• Exercise prompt:
From the post on the 1799 Phantasmagoria below, list every figure or creature that it says appeared once the lamp went out.

Friday, November 26, 2010

Magic Lantern theatre: the beginning of movies.

Beginnings of the Movies:
The Fantastic Phantasmagorie -- Halloween

Though not the first such show, one of the best known of early horror shows was the Fantasmagorie (Phantasmagoria in English) -- the forerunner of the Halloween Show. It was produced by a Belgian, E'tienne Gaspard Robert, who called himself Robertson. At first Robertson simply gave scientific demonstrations with his lanterns. But upon discovering the French public's appetite for the macabre in the declining years of the Revolution, he opened an elaborate ghost show in Paris in 1799.



Beginnings of the Movies: The Phantasmagoria, One of Many Such  Magic-Lantern Traveling Shows Beginnings of the Movies: The audience reacts in delighted terror at the 1799 Phantasmagoria magic-lantern show in Paris -- the ancestor of today's Halloween horror movie.
The Phantasmagoria was held in an old convent that was converted into a magic-lantern theater. Dark passages decorated with mysterious pictures and the bones of dead monks led the audience to a catacomb hung with black velvet and lighted by a single lamp. The audience sat facing a screen behind which Robertson's magic-lanterns and assistants were hidden. He began by discussing "in scientific terms" the sensations created by thoughts of phantoms and witches.
Suddenly the lamp went out. Thunder roared and lightning flashed. Church bells tolled, the lightning and thunder increased, and a tiny figure -- half-human, half-demon -- appeared in the air, shimmering and ghostly. Gradually the figure seemed to approach, growing larger and larger, until suddenly it disappeared with a wail. Bats fluttered on the walls, ghosts and goblins groaned, skeletons came hurtling toward the audience.

• Material:
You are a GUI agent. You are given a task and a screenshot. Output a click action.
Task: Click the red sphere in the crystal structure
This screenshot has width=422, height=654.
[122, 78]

• Task result:
- A tiny figure, half-human and half-demon
- Bats
- Ghosts
- Goblins
- Skeletons